PressPoints aim to provide the missing link to a viable recycling chain, where bottles will be collected and compressed at a small scale before being transported to a PET buyer

Spotted: An interdisciplinary collaboration between students from Zurich universities and Ghanaian PET recycling startup rePATRN, has designed a concept for compressing bottles that will allow recycling PET bottles to be economically viable in Ghana.

In Ghana, recyclable materials are collected by so-called “pickers” and sold to nearby middlemen, who organise and pay for the materials to be transported to recycling facilities. However, PET bottles are not involved in this process because they take up too much space for it to be profitable — a 50 km truck ride costs as much as the middleman would receive for the PET plastic he delivers. The result is that 30,000 tons of PET bottles are discarded in Ghana each year.

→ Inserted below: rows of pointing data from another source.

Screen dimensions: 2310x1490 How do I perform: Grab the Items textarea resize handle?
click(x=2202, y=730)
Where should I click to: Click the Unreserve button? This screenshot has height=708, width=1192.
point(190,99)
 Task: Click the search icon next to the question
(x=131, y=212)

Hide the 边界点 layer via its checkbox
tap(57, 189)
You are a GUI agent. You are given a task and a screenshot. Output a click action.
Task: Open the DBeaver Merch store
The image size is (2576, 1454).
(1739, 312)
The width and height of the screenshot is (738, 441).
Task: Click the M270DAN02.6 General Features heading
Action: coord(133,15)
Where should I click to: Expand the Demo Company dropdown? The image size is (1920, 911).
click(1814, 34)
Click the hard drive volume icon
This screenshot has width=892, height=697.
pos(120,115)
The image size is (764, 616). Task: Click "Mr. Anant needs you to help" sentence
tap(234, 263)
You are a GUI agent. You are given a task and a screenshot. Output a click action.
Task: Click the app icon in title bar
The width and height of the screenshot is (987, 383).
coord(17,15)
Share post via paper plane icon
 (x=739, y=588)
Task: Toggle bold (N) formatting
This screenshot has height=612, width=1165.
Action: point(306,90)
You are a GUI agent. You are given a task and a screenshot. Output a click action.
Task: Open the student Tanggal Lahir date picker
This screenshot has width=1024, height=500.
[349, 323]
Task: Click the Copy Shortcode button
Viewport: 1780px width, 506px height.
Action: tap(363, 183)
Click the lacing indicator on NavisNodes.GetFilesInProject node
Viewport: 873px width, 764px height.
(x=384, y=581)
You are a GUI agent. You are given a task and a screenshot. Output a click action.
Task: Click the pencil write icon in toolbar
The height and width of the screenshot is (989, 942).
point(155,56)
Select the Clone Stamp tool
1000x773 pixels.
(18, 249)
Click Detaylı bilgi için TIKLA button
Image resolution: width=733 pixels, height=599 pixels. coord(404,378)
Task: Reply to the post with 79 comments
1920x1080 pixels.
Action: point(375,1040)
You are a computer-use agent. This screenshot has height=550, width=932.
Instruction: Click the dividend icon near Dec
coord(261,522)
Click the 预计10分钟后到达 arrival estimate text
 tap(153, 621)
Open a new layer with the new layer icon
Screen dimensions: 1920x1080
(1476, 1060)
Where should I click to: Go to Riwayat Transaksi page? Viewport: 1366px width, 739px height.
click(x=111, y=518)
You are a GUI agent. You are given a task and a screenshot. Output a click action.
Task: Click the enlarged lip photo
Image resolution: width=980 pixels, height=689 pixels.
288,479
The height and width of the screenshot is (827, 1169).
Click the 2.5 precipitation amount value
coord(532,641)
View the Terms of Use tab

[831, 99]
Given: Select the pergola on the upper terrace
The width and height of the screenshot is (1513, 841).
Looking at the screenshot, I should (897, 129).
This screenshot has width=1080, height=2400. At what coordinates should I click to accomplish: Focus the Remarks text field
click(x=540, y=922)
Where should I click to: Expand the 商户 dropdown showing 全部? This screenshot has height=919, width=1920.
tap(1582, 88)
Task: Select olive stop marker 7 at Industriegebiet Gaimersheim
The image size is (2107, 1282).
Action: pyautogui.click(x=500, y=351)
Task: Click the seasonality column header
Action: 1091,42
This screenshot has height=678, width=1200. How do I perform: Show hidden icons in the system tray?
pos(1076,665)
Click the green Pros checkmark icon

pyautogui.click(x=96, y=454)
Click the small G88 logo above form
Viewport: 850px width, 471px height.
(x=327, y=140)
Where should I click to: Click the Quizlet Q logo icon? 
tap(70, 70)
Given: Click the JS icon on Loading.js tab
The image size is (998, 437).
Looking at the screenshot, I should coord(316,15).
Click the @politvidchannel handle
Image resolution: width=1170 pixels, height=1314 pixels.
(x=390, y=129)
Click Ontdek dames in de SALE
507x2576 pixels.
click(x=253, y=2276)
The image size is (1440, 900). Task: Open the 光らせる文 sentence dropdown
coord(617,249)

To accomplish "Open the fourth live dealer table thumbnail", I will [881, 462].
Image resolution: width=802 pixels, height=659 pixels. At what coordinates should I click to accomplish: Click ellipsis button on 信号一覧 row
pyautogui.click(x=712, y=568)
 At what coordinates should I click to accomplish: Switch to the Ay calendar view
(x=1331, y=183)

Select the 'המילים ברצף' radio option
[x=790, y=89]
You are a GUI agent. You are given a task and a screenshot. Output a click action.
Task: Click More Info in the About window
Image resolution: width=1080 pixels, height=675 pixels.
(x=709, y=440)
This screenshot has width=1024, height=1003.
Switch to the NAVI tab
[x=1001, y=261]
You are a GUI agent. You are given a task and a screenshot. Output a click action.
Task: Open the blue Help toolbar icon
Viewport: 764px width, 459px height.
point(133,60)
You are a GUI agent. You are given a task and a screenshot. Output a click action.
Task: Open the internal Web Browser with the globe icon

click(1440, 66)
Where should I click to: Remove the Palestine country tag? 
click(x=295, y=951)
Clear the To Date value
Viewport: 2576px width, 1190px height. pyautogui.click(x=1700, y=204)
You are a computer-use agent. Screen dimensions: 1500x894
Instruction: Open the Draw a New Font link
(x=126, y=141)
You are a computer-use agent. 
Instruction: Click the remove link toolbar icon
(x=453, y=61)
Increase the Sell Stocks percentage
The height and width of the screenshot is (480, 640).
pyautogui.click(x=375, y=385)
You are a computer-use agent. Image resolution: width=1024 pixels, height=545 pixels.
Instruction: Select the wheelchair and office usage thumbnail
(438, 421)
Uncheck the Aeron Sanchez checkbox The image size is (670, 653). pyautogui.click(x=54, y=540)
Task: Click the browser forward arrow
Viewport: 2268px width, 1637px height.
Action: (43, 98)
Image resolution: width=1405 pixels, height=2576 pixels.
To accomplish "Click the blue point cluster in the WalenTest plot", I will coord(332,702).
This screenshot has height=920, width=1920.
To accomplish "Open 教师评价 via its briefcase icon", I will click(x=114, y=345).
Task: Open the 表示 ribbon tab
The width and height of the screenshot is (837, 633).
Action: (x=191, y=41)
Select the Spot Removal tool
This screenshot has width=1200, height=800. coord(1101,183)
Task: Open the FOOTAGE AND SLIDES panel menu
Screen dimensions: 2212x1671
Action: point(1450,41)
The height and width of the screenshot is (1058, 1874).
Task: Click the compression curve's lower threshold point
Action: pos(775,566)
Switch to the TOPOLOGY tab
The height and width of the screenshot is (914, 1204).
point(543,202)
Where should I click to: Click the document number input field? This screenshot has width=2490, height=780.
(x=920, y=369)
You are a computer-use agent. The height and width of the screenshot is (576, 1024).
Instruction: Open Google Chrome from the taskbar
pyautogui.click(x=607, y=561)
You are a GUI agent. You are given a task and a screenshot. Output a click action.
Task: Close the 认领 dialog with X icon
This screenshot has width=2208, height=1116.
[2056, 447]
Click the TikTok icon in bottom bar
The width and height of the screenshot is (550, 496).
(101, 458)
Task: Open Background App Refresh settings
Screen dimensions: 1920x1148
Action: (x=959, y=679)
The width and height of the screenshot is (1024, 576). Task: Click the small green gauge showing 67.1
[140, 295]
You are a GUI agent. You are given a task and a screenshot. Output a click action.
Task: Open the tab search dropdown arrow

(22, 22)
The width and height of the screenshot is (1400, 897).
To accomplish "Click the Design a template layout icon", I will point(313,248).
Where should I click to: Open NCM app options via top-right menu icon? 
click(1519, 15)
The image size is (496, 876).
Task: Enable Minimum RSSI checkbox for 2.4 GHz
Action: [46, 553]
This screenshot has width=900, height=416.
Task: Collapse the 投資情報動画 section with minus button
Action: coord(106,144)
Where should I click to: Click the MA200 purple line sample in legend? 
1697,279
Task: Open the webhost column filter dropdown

An easy solution would be to compress the bottles before they are transported, but flattening each bottle by hand takes far too long. Arthur Collins, a mechanical engineering student at ETH Zurich and Donat Mehr, an industrial design student at Zurich University of the Arts came up with the idea of middleman-run “PressPoints” spread across the city where bottles are bought off local pickers.

Each PressPoint will be equipped with a sorting table where bottles are colour-sorted and compressed with a locally built roller press made from old car wheels. By enabling economical transport, this solution provides the missing link to the PET recycling chain.

With a simple belt-and-pulley gearing for manual actuation, the press is designed to be a profitable throughput at a low exertion. “Anyone can copy this concept, build the press and start their own PressPoint,” said Collins and Mehr

The proposal has been nominated as runner-up for the 2020 James Dyson Award.